= Jodi Cobb =

American photographer

Jodi Cobb is an American photographer, living in Washington, D.C. She was named White House Photographer of the Year in 1985, and has received awards from Pictures of the Year International, World Press Photo and the National Press Photographers Association.

==Education==
Cobb received a Master of Arts and Bachelor of Journalism degrees from the University of Missouri, and an honorary Doctor of Fine Arts from the Corcoran College of Art and Design.

==Life and work==
She was the only woman on staff photographer in National Geographic history and has been featured in over 30 National Geographic stories. Her work has brought her to over 60 countries, including China, where she was one of the first photographers to travel across the country.

==Publications==
===Books of work by Cobb===
- Geisha: the Life, the Voices, the Art. New York: Knopf, 1995. ISBN 9780375701801. With an introduction by Ian Buruma.
  - Revised edition, 1998

===Books with contributions by Cobb===
- The Wall: Images and Offerings from the Vietnam Veterans Memorial. San Francisco: Collins Pub, 1987. ISBN 978-0002179744.
- The Way Home: Ending Homelessness in America.

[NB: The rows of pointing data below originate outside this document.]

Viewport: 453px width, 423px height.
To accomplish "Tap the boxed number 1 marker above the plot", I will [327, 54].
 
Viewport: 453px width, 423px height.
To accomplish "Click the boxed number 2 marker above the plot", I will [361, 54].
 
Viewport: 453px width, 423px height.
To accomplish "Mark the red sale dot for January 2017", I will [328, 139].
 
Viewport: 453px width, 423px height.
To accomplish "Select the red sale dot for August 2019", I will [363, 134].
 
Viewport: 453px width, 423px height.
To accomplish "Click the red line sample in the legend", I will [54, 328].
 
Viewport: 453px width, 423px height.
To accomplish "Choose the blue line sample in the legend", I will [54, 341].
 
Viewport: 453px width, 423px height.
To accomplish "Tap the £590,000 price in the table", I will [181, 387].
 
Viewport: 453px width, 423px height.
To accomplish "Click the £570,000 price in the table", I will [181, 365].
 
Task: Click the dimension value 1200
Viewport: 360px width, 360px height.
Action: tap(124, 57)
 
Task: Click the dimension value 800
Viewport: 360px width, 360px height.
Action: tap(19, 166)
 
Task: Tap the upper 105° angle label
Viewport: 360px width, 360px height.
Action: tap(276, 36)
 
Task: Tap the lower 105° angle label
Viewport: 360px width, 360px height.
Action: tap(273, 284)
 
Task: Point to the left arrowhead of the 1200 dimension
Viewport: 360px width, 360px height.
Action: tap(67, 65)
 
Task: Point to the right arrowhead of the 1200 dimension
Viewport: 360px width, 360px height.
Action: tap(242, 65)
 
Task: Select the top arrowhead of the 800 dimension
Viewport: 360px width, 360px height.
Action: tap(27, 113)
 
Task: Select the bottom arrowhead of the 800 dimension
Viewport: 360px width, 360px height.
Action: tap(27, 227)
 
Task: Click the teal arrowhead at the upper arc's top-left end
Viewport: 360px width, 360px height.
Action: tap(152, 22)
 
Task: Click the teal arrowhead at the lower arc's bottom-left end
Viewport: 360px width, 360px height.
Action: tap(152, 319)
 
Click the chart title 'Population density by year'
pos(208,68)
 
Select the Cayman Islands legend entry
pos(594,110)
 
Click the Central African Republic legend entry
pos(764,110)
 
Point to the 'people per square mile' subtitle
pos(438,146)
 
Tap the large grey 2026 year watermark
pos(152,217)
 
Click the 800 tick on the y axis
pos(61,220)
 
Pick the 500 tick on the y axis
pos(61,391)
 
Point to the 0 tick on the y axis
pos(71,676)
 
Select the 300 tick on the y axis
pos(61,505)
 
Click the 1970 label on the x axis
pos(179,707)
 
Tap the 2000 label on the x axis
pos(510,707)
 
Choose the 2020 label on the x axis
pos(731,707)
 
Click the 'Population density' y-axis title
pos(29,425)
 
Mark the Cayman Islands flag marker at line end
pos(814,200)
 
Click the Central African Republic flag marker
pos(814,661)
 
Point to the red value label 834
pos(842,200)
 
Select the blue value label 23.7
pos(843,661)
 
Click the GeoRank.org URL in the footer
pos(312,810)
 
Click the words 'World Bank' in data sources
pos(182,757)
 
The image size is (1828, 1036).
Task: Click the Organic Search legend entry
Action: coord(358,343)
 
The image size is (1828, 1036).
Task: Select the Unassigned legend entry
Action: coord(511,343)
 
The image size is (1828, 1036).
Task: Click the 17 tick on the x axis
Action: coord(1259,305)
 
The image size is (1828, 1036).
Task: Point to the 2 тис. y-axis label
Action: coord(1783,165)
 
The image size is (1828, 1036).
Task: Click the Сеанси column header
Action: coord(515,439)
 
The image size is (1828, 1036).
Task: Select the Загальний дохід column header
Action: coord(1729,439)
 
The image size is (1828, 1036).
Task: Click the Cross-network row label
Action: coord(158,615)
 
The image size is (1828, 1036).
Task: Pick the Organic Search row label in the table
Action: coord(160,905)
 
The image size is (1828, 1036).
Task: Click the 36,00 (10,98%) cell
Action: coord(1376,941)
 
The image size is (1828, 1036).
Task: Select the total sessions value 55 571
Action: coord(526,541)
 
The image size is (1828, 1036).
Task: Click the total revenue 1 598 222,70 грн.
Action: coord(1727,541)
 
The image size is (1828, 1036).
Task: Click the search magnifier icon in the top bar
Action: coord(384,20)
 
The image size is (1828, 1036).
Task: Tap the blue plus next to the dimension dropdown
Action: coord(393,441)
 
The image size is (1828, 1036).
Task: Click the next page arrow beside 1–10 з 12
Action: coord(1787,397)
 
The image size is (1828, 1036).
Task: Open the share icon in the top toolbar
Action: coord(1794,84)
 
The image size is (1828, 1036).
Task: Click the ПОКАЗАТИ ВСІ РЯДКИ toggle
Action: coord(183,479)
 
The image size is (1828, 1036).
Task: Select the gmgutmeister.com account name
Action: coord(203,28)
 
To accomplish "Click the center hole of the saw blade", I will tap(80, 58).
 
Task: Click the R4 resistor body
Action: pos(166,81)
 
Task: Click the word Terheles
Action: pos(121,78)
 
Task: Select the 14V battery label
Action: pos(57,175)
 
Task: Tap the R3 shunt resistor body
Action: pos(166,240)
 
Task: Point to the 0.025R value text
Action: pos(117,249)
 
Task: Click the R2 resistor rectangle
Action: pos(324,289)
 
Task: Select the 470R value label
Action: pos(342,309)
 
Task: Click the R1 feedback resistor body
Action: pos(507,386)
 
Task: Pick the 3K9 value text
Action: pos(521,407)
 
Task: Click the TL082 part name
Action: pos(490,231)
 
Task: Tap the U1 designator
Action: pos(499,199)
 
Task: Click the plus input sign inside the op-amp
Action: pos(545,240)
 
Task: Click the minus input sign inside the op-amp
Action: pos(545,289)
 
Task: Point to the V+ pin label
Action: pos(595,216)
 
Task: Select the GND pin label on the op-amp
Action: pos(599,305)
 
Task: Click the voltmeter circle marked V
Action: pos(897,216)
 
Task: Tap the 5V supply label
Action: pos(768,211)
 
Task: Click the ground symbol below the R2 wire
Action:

By Nan Roman. New York: Harry N. Abrams, 1999. ISBN 978-0810945531.
- 20th Century Photographers: Interviews on the Craft, Purpose, and the Passion of Photography. Abingdon-on-Thames, UK: Routledge, 2014. By Grace Schaub. ISBN 9781138840959.

==Awards==
- 1985: White House Photographer of the Year
- 1986: 3rd prize, Daily Life, Stories category, World Press Photo, Amsterdam
- 2004: First Place, Magazine Division / General News Reporting, Pictures of the Year International
- 2012: Missouri Honor Medal for Distinguished Service in Journalism, Missouri School of Journalism, University of Missouri, Columbia, MO

Geisha: the Life, the Voices, the Art was nominated for the Pulitzer Prize and was a winner of the Outstanding Achievement Award from the American Society of Media Photographers.